July 04, 2022 Art History and Archaeology

Composite image of Professors Volk and Saggese

Professors Saggese and Volk recognized for their exceptional scholarship and teaching in the field

The University of Maryland recently promoted Dr. Jordana Saggese and Dr. Alcia Volk to the rank of Full Professor.

Dr. Jordana Moore Saggese is Professor of American Art and the former Editor-in-Chief for the College Art Association's Art Journal.

Special Edition of the Art Journal, "Blackness" Winter 2020
Special Edition of the Art Journal, "Blackness" Winter 2020

Her research focuses on modern and contemporary American art, with an emphasis on expressions of Blackness. Across Dr. Saggese's research projects there is an investment in the line between popular culture and critical culture. This investment manifests in the subjects and methodologies of her research, which draw equally from visual culture studies and the traditional history of art, as well as in the dissemination of findings across both academic and general audiences.
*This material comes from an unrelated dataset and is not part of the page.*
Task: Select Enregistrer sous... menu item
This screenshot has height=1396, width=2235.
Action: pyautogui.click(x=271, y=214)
Dr. Saggese's art history capitalizes on the cultural appeal of the popular in order to speak back to the exclusionary tactics of cultural institutions, while also making connections between pop culture and the reality of life in the United States.
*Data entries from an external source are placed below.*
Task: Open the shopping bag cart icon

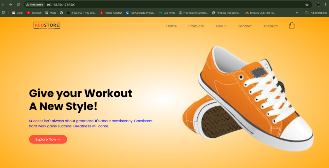Action: pos(292,26)
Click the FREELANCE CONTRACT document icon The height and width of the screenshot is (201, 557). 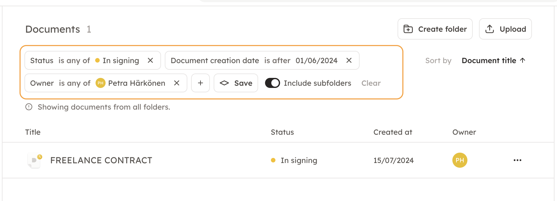pos(34,160)
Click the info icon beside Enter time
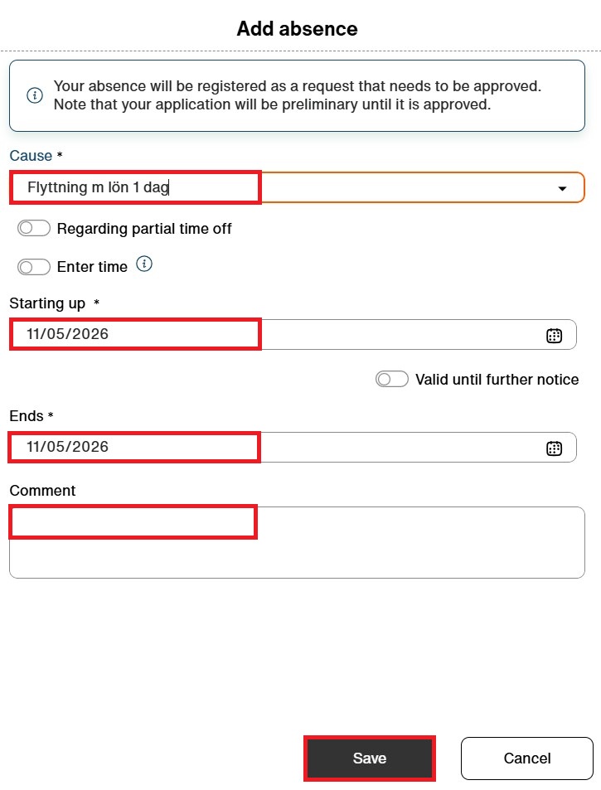The width and height of the screenshot is (601, 790). click(144, 264)
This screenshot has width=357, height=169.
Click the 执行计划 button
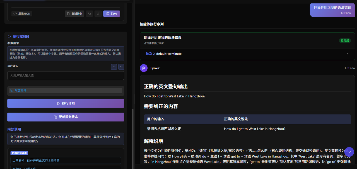66,103
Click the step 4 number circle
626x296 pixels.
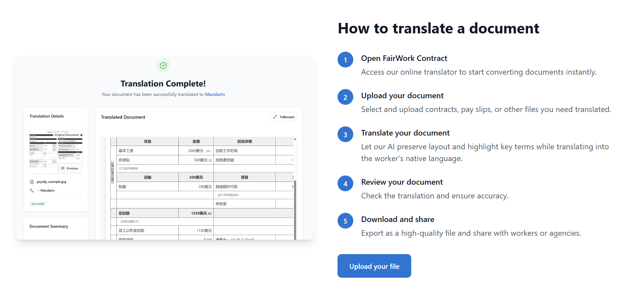pyautogui.click(x=345, y=184)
An expert on the artist Jean Michel Basquiat, Professor Saggese wrote a book on the artist, The Jean-Michel Basquiat Reader: Writings, Interviews and Critical Responses, published last year as part of the University of California Press's award-winning Writings, Interviews, and Critical Responses series that is essential reading for scholars of this artist and the period in which he worked. Her current book project, Game On: Boxing, Race, and Masculinity, maps the visual terrain of racial ideology in the United States, paying particular attention to the intersecting discourses of blackness, masculinity, and sport in the late nineteenth century. 
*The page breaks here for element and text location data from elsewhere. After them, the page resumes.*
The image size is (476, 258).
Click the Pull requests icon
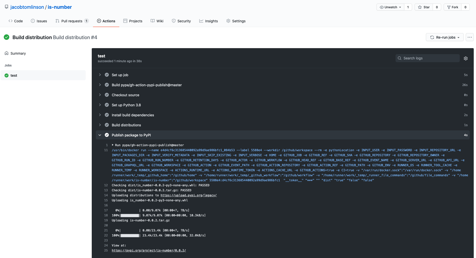click(57, 21)
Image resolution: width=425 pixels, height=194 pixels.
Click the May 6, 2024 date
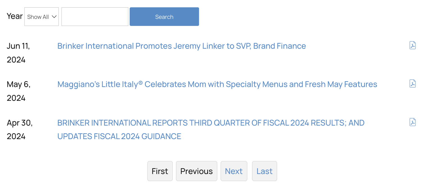click(18, 91)
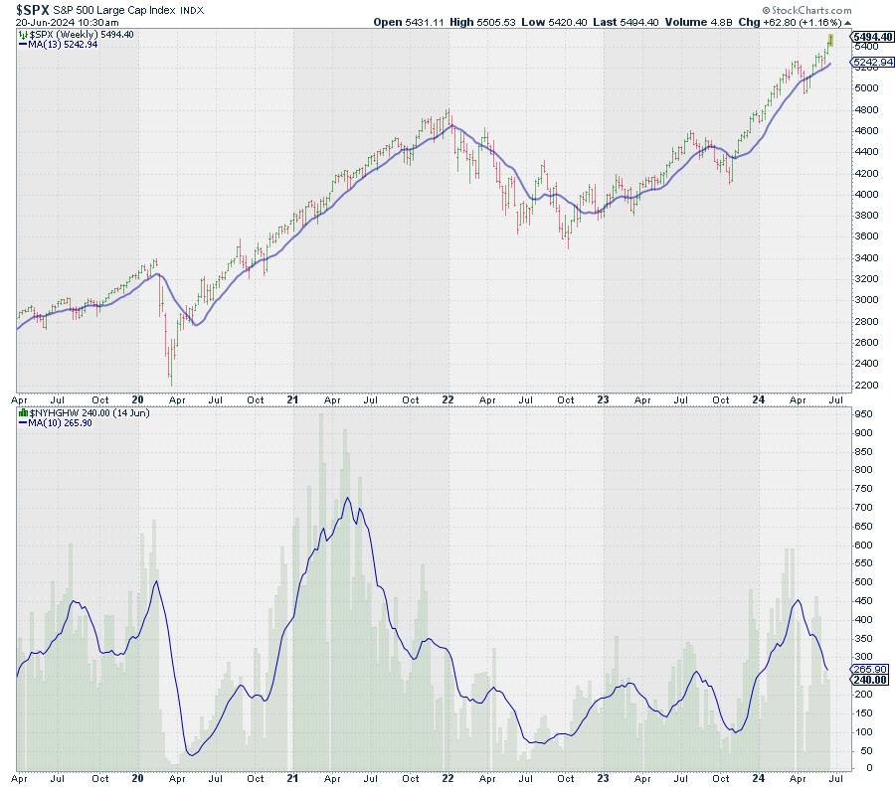Select the 5242.94 moving average price tag
This screenshot has height=787, width=895.
click(870, 63)
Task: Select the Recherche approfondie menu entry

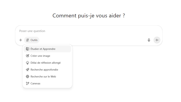Action: pos(47,70)
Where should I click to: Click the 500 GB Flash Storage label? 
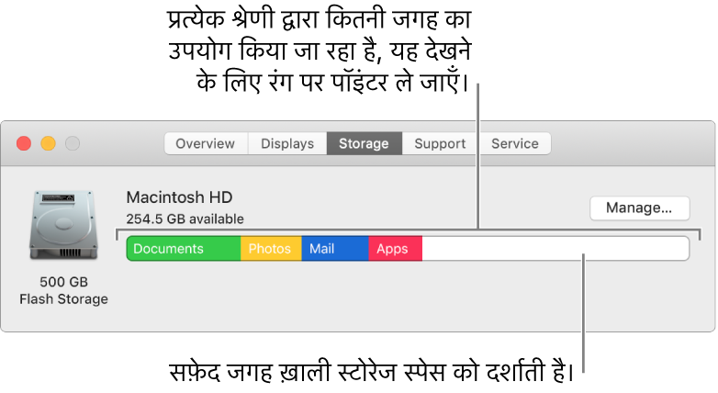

Dr. Alicia Volk is a Professor of Japanese Art. Her scholarship addresses a range of mediums and critical issues in Japanese art from the nineteenth century to the present. Among her scholarly works, Professor Volk's In Pursuit of Universalism: Yorozu Tetsugorô and Japanese Modern Art (University of California Press, 2010) was awarded the inaugural Phillips Book Prize of the Phillips Collection Center for the Study of Modern Art.  Her current book project is Democratizing Japanese Art 1945-1960, which examines the rebuilding and restructuring of the Japanese art world in the context of defeat and occupation following World War II. Her publications have treated such topics as Japanese prints, screens (byôbu), and illustrated books; the avant-garde, images of blacks and racialized representation, the geopolitical dimensions of Japanese self-representations at world's fairs, female artists, and contemporary art. Across all of these topics, Professor Volk remains committed to analyzing Japanese art on its own terms and to challenging the assumptions and biases undergirding an art historical canon that places it at the margins.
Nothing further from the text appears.